#### [Task prompt]
Rewrite everything from the start of the data down to the line containing "will (625, 41).", replacing "Reset" with "Refresh" and keeping all else unchanged.
— start Excerpted data —
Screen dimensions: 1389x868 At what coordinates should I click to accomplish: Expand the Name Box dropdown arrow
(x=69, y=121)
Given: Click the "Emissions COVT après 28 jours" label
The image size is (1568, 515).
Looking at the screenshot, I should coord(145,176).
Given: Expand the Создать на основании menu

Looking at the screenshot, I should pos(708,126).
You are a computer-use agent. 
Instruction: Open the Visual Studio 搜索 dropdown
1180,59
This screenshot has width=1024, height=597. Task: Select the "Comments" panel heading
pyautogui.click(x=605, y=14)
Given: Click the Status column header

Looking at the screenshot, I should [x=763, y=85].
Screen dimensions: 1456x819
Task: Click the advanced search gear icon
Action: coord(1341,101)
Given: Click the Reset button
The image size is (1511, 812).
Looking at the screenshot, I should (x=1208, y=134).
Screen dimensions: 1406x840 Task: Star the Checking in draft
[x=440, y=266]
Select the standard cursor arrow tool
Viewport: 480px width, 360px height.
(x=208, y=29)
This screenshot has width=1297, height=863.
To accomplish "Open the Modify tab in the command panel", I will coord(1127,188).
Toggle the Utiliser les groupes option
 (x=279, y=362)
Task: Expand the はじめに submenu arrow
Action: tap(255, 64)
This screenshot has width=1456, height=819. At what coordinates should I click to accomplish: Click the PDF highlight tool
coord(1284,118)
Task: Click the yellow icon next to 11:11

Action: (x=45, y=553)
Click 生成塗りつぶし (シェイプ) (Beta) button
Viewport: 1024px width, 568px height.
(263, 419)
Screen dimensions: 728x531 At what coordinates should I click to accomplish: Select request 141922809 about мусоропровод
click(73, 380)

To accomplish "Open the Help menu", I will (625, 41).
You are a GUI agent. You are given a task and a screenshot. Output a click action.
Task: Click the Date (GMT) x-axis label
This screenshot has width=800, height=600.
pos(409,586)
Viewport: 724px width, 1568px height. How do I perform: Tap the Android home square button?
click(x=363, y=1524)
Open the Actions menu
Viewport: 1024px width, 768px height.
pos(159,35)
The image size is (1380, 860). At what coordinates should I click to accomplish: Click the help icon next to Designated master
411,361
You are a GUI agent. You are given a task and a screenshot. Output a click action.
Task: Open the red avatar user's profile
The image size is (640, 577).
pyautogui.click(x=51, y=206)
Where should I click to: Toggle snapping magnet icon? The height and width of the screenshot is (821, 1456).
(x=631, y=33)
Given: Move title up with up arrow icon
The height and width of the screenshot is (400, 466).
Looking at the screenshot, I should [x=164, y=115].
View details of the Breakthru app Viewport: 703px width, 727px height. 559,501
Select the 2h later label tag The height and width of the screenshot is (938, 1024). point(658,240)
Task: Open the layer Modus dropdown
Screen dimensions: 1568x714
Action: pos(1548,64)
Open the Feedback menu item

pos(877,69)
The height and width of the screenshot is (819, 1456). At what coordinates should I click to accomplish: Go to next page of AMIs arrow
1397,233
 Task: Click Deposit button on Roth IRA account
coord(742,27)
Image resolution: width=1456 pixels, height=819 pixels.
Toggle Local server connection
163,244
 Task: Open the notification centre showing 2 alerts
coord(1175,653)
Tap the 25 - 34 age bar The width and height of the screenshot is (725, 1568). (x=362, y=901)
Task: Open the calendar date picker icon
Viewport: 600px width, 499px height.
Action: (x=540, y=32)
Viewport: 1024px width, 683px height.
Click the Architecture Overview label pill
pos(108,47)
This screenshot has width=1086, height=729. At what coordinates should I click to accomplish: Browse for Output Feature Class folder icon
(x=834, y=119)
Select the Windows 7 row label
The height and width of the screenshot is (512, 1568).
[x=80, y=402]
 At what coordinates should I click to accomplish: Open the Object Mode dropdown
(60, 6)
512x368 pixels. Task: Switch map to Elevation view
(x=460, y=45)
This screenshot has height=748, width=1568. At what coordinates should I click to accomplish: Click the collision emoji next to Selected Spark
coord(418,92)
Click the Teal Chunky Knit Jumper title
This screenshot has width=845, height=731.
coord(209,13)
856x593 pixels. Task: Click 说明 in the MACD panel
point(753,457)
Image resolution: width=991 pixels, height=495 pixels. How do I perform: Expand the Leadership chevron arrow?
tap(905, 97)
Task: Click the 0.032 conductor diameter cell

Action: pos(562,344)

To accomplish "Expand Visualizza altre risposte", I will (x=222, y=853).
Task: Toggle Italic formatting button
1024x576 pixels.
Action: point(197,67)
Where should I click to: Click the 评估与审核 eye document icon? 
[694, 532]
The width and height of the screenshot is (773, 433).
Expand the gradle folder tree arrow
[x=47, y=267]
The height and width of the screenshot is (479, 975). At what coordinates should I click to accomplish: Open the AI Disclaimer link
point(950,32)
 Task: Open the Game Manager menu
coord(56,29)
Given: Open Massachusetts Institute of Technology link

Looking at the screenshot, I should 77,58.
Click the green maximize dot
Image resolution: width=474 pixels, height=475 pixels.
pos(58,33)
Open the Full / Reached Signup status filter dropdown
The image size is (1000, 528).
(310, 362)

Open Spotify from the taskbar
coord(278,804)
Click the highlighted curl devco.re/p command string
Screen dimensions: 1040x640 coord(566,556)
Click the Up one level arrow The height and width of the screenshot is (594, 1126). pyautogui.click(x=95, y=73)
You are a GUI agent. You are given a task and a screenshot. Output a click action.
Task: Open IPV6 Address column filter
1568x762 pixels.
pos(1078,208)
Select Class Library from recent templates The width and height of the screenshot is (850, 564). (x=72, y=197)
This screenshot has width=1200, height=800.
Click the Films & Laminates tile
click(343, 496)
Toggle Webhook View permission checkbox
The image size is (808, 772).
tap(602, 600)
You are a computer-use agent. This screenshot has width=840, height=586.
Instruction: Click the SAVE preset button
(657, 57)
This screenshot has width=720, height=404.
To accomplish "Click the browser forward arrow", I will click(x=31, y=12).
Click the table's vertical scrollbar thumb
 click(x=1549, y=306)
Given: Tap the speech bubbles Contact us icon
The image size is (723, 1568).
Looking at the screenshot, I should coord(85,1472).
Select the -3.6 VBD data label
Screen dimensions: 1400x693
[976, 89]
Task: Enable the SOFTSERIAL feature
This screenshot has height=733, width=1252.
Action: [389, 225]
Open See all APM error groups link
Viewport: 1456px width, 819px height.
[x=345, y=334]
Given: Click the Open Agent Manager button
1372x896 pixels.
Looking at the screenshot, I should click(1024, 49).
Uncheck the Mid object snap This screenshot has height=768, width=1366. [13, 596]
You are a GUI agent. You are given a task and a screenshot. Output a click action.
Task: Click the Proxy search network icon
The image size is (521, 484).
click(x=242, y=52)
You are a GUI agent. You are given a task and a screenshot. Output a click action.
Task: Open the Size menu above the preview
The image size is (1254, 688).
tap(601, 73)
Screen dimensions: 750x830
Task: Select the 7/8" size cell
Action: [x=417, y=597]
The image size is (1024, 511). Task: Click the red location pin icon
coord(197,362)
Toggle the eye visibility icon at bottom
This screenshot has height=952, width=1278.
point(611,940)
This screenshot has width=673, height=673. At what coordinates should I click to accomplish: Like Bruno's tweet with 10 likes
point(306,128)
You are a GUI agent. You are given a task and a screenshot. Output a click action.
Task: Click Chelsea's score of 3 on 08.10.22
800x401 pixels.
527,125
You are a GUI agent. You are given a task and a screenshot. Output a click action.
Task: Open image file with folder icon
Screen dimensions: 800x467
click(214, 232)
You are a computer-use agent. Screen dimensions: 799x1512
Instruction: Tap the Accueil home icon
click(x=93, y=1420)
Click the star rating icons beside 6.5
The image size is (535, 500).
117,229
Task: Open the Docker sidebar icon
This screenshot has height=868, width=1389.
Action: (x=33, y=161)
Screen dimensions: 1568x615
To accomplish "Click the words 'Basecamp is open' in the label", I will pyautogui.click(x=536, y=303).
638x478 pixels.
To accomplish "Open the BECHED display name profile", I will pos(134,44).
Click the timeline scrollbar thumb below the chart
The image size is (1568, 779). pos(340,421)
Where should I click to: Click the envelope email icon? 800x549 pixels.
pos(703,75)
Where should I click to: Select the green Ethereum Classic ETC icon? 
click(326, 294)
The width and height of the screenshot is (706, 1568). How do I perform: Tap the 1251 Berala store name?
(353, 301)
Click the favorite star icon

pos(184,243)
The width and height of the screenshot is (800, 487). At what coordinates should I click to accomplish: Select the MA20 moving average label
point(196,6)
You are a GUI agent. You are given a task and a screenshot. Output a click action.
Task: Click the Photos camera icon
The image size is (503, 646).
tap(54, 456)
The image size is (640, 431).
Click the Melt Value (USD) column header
— end Excerpted data —
#### [Correct output]
Screen dimensions: 1389x868 At what coordinates should I click to accomplish: Expand the Name Box dropdown arrow
(x=69, y=121)
Given: Click the "Emissions COVT après 28 jours" label
The image size is (1568, 515).
Looking at the screenshot, I should coord(145,176).
Given: Expand the Создать на основании menu

Looking at the screenshot, I should pos(708,126).
You are a computer-use agent. 
Instruction: Open the Visual Studio 搜索 dropdown
1180,59
This screenshot has width=1024, height=597. Task: Select the "Comments" panel heading
pyautogui.click(x=605, y=14)
Given: Click the Status column header

Looking at the screenshot, I should [x=763, y=85].
Screen dimensions: 1456x819
Task: Click the advanced search gear icon
Action: coord(1341,101)
Given: Click the Refresh button
The image size is (1511, 812).
Looking at the screenshot, I should (x=1208, y=134).
Screen dimensions: 1406x840 Task: Star the Checking in draft
[x=440, y=266]
Select the standard cursor arrow tool
Viewport: 480px width, 360px height.
(x=208, y=29)
This screenshot has width=1297, height=863.
To accomplish "Open the Modify tab in the command panel", I will coord(1127,188).
Toggle the Utiliser les groupes option
 (x=279, y=362)
Task: Expand the はじめに submenu arrow
Action: tap(255, 64)
This screenshot has width=1456, height=819. At what coordinates should I click to accomplish: Click the PDF highlight tool
coord(1284,118)
Task: Click the yellow icon next to 11:11

Action: (x=45, y=553)
Click 生成塗りつぶし (シェイプ) (Beta) button
Viewport: 1024px width, 568px height.
(263, 419)
Screen dimensions: 728x531 At what coordinates should I click to accomplish: Select request 141922809 about мусоропровод
click(73, 380)

To accomplish "Open the Help menu", I will (625, 41).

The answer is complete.